作業内容 – 以下のすべての行について、「GUI agent」を「UI agent」に置き換えて再掲してください。それ以外の箇所は一切変更しないでください。

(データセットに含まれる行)

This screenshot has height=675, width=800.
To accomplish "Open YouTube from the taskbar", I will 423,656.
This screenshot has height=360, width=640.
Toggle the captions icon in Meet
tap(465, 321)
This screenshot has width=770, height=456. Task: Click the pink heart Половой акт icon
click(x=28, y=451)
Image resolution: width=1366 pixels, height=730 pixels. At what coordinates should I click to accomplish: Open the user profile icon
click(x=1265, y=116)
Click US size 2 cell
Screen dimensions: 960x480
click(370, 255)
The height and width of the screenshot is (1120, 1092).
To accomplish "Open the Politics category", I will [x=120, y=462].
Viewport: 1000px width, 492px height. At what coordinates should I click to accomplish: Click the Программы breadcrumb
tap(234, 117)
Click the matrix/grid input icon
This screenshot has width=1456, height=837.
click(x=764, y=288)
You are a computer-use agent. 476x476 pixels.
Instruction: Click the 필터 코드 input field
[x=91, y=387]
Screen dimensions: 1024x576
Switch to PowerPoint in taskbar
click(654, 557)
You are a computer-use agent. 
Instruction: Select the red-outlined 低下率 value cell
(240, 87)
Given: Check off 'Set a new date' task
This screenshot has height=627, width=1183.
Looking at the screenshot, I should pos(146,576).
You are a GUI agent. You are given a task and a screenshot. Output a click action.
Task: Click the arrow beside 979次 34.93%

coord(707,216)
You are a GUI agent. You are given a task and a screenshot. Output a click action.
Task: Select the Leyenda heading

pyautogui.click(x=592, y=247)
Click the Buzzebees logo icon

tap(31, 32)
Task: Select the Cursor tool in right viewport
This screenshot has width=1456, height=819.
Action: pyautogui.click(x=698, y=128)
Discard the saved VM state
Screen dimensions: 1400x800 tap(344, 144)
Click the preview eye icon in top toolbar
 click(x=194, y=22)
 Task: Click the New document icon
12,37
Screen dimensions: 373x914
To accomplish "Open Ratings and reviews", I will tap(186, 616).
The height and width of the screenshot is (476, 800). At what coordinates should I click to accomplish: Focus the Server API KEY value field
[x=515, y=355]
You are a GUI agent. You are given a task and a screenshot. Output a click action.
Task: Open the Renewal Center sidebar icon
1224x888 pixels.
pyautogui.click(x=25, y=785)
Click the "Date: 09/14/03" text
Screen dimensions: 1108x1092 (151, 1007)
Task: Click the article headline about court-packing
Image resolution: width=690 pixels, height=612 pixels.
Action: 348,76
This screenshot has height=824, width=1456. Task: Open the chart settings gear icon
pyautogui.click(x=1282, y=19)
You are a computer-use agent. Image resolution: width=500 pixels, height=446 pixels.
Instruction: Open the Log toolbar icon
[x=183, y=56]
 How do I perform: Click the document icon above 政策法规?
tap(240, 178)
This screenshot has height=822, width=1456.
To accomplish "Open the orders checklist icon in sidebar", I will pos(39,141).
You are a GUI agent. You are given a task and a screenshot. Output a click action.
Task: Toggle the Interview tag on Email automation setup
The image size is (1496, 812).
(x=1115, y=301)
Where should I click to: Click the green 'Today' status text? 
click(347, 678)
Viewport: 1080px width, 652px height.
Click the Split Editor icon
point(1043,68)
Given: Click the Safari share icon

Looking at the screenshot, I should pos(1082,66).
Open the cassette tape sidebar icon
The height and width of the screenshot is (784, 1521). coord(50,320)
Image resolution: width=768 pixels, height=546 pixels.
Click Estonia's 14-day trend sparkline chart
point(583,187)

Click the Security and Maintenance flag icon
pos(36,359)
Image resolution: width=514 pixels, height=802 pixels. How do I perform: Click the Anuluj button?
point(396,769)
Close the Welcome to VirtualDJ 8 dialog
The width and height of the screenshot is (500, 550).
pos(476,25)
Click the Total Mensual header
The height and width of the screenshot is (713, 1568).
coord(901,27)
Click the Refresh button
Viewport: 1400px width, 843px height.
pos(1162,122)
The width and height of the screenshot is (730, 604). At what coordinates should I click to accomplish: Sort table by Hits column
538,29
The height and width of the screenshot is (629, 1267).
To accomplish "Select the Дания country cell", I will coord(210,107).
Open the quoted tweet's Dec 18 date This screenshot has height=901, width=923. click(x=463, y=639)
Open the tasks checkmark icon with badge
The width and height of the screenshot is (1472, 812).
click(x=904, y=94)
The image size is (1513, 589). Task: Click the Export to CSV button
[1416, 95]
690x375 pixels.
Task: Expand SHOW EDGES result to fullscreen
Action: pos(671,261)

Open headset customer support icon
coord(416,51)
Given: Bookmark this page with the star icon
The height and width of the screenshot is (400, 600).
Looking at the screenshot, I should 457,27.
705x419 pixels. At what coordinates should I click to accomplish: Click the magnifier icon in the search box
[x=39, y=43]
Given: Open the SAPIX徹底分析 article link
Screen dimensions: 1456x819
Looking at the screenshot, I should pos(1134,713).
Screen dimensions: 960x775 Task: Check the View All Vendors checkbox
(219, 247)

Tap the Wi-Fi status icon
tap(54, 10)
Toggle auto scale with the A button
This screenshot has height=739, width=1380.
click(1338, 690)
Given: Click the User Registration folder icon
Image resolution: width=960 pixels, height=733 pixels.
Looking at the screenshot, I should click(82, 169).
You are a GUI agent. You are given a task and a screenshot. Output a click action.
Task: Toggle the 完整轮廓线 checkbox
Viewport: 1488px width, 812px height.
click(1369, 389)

本問の解答 –
This screenshot has height=675, width=800.
To accomplish "Open YouTube from the taskbar", I will 423,656.
This screenshot has height=360, width=640.
Toggle the captions icon in Meet
tap(465, 321)
This screenshot has width=770, height=456. Task: Click the pink heart Половой акт icon
click(x=28, y=451)
Image resolution: width=1366 pixels, height=730 pixels. At what coordinates should I click to accomplish: Open the user profile icon
click(x=1265, y=116)
Click US size 2 cell
Screen dimensions: 960x480
click(370, 255)
The height and width of the screenshot is (1120, 1092).
To accomplish "Open the Politics category", I will [x=120, y=462].
Viewport: 1000px width, 492px height. At what coordinates should I click to accomplish: Click the Программы breadcrumb
tap(234, 117)
Click the matrix/grid input icon
This screenshot has width=1456, height=837.
click(x=764, y=288)
You are a computer-use agent. 476x476 pixels.
Instruction: Click the 필터 코드 input field
[x=91, y=387]
Screen dimensions: 1024x576
Switch to PowerPoint in taskbar
click(654, 557)
You are a computer-use agent. 
Instruction: Select the red-outlined 低下率 value cell
(240, 87)
Given: Check off 'Set a new date' task
This screenshot has height=627, width=1183.
Looking at the screenshot, I should pos(146,576).
You are a UI agent. You are given a task and a screenshot. Output a click action.
Task: Click the arrow beside 979次 34.93%

coord(707,216)
You are a UI agent. You are given a task and a screenshot. Output a click action.
Task: Select the Leyenda heading

pyautogui.click(x=592, y=247)
Click the Buzzebees logo icon

tap(31, 32)
Task: Select the Cursor tool in right viewport
This screenshot has width=1456, height=819.
Action: pyautogui.click(x=698, y=128)
Discard the saved VM state
Screen dimensions: 1400x800 tap(344, 144)
Click the preview eye icon in top toolbar
 click(x=194, y=22)
 Task: Click the New document icon
12,37
Screen dimensions: 373x914
To accomplish "Open Ratings and reviews", I will tap(186, 616).
The height and width of the screenshot is (476, 800). At what coordinates should I click to accomplish: Focus the Server API KEY value field
[x=515, y=355]
You are a UI agent. You are given a task and a screenshot. Output a click action.
Task: Open the Renewal Center sidebar icon
1224x888 pixels.
pyautogui.click(x=25, y=785)
Click the "Date: 09/14/03" text
Screen dimensions: 1108x1092 (151, 1007)
Task: Click the article headline about court-packing
Image resolution: width=690 pixels, height=612 pixels.
Action: 348,76
This screenshot has height=824, width=1456. Task: Open the chart settings gear icon
pyautogui.click(x=1282, y=19)
You are a computer-use agent. Image resolution: width=500 pixels, height=446 pixels.
Instruction: Open the Log toolbar icon
[x=183, y=56]
 How do I perform: Click the document icon above 政策法规?
tap(240, 178)
This screenshot has height=822, width=1456.
To accomplish "Open the orders checklist icon in sidebar", I will pos(39,141).
You are a UI agent. You are given a task and a screenshot. Output a click action.
Task: Toggle the Interview tag on Email automation setup
The image size is (1496, 812).
(x=1115, y=301)
Where should I click to: Click the green 'Today' status text? 
click(347, 678)
Viewport: 1080px width, 652px height.
Click the Split Editor icon
point(1043,68)
Given: Click the Safari share icon

Looking at the screenshot, I should pos(1082,66).
Open the cassette tape sidebar icon
The height and width of the screenshot is (784, 1521). coord(50,320)
Image resolution: width=768 pixels, height=546 pixels.
Click Estonia's 14-day trend sparkline chart
point(583,187)

Click the Security and Maintenance flag icon
pos(36,359)
Image resolution: width=514 pixels, height=802 pixels. How do I perform: Click the Anuluj button?
point(396,769)
Close the Welcome to VirtualDJ 8 dialog
The width and height of the screenshot is (500, 550).
pos(476,25)
Click the Total Mensual header
The height and width of the screenshot is (713, 1568).
coord(901,27)
Click the Refresh button
Viewport: 1400px width, 843px height.
pos(1162,122)
The width and height of the screenshot is (730, 604). At what coordinates should I click to accomplish: Sort table by Hits column
538,29
The height and width of the screenshot is (629, 1267).
To accomplish "Select the Дания country cell", I will coord(210,107).
Open the quoted tweet's Dec 18 date This screenshot has height=901, width=923. click(x=463, y=639)
Open the tasks checkmark icon with badge
The width and height of the screenshot is (1472, 812).
click(x=904, y=94)
The image size is (1513, 589). Task: Click the Export to CSV button
[1416, 95]
690x375 pixels.
Task: Expand SHOW EDGES result to fullscreen
Action: pos(671,261)

Open headset customer support icon
coord(416,51)
Given: Bookmark this page with the star icon
The height and width of the screenshot is (400, 600).
Looking at the screenshot, I should 457,27.
705x419 pixels. At what coordinates should I click to accomplish: Click the magnifier icon in the search box
[x=39, y=43]
Given: Open the SAPIX徹底分析 article link
Screen dimensions: 1456x819
Looking at the screenshot, I should pos(1134,713).
Screen dimensions: 960x775 Task: Check the View All Vendors checkbox
(219, 247)

Tap the Wi-Fi status icon
tap(54, 10)
Toggle auto scale with the A button
This screenshot has height=739, width=1380.
click(1338, 690)
Given: Click the User Registration folder icon
Image resolution: width=960 pixels, height=733 pixels.
Looking at the screenshot, I should click(82, 169).
You are a UI agent. You are given a task and a screenshot. Output a click action.
Task: Toggle the 完整轮廓线 checkbox
Viewport: 1488px width, 812px height.
click(1369, 389)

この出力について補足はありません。